Required action: All of the data below is to be output without alteration.

Dataset extract:
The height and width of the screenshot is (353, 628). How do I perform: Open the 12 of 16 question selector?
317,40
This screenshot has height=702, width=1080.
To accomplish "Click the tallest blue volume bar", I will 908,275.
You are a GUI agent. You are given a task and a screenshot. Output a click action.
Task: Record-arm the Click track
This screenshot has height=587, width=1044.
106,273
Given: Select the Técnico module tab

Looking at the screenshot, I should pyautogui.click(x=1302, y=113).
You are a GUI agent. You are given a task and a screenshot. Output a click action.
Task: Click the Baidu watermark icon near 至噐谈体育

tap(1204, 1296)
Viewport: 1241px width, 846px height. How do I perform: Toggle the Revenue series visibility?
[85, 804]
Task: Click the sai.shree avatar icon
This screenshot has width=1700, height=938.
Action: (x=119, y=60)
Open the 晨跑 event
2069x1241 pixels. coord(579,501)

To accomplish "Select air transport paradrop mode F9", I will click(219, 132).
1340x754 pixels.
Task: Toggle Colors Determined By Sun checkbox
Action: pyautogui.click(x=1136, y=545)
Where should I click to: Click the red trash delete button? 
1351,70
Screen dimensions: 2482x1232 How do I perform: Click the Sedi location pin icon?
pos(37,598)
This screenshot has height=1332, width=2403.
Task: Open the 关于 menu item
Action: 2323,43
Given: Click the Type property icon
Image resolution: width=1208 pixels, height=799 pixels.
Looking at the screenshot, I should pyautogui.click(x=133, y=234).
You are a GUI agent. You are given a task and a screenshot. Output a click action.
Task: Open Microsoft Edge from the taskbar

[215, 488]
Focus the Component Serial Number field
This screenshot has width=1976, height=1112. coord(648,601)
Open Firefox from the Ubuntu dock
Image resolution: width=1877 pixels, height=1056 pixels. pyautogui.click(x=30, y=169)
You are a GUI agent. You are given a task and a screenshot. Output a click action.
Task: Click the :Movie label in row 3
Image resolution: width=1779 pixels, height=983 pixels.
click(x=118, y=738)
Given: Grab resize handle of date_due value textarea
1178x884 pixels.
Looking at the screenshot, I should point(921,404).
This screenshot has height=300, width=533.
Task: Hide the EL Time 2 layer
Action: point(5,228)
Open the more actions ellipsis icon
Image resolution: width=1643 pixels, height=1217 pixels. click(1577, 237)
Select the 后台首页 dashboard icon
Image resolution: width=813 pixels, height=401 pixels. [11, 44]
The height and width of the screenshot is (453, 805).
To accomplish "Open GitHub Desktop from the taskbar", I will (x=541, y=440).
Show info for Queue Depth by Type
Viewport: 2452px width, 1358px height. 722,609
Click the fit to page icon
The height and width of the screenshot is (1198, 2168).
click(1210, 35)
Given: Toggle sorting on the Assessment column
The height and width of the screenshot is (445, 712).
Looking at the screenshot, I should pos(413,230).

Problem solution:
The height and width of the screenshot is (353, 628). How do I perform: Open the 12 of 16 question selector?
317,40
This screenshot has height=702, width=1080.
To accomplish "Click the tallest blue volume bar", I will 908,275.
You are a GUI agent. You are given a task and a screenshot. Output a click action.
Task: Record-arm the Click track
This screenshot has height=587, width=1044.
106,273
Given: Select the Técnico module tab

Looking at the screenshot, I should pyautogui.click(x=1302, y=113).
You are a GUI agent. You are given a task and a screenshot. Output a click action.
Task: Click the Baidu watermark icon near 至噐谈体育

tap(1204, 1296)
Viewport: 1241px width, 846px height. How do I perform: Toggle the Revenue series visibility?
[85, 804]
Task: Click the sai.shree avatar icon
This screenshot has width=1700, height=938.
Action: (x=119, y=60)
Open the 晨跑 event
2069x1241 pixels. coord(579,501)

To accomplish "Select air transport paradrop mode F9", I will click(219, 132).
1340x754 pixels.
Task: Toggle Colors Determined By Sun checkbox
Action: pyautogui.click(x=1136, y=545)
Where should I click to: Click the red trash delete button? 
1351,70
Screen dimensions: 2482x1232 How do I perform: Click the Sedi location pin icon?
pos(37,598)
This screenshot has height=1332, width=2403.
Task: Open the 关于 menu item
Action: 2323,43
Given: Click the Type property icon
Image resolution: width=1208 pixels, height=799 pixels.
Looking at the screenshot, I should pyautogui.click(x=133, y=234).
You are a GUI agent. You are given a task and a screenshot. Output a click action.
Task: Open Microsoft Edge from the taskbar

[215, 488]
Focus the Component Serial Number field
This screenshot has width=1976, height=1112. coord(648,601)
Open Firefox from the Ubuntu dock
Image resolution: width=1877 pixels, height=1056 pixels. pyautogui.click(x=30, y=169)
You are a GUI agent. You are given a task and a screenshot. Output a click action.
Task: Click the :Movie label in row 3
Image resolution: width=1779 pixels, height=983 pixels.
click(x=118, y=738)
Given: Grab resize handle of date_due value textarea
1178x884 pixels.
Looking at the screenshot, I should point(921,404).
This screenshot has height=300, width=533.
Task: Hide the EL Time 2 layer
Action: point(5,228)
Open the more actions ellipsis icon
Image resolution: width=1643 pixels, height=1217 pixels. click(1577, 237)
Select the 后台首页 dashboard icon
Image resolution: width=813 pixels, height=401 pixels. [11, 44]
The height and width of the screenshot is (453, 805).
To accomplish "Open GitHub Desktop from the taskbar", I will (x=541, y=440).
Show info for Queue Depth by Type
Viewport: 2452px width, 1358px height. 722,609
Click the fit to page icon
The height and width of the screenshot is (1198, 2168).
click(1210, 35)
Given: Toggle sorting on the Assessment column
The height and width of the screenshot is (445, 712).
Looking at the screenshot, I should pos(413,230).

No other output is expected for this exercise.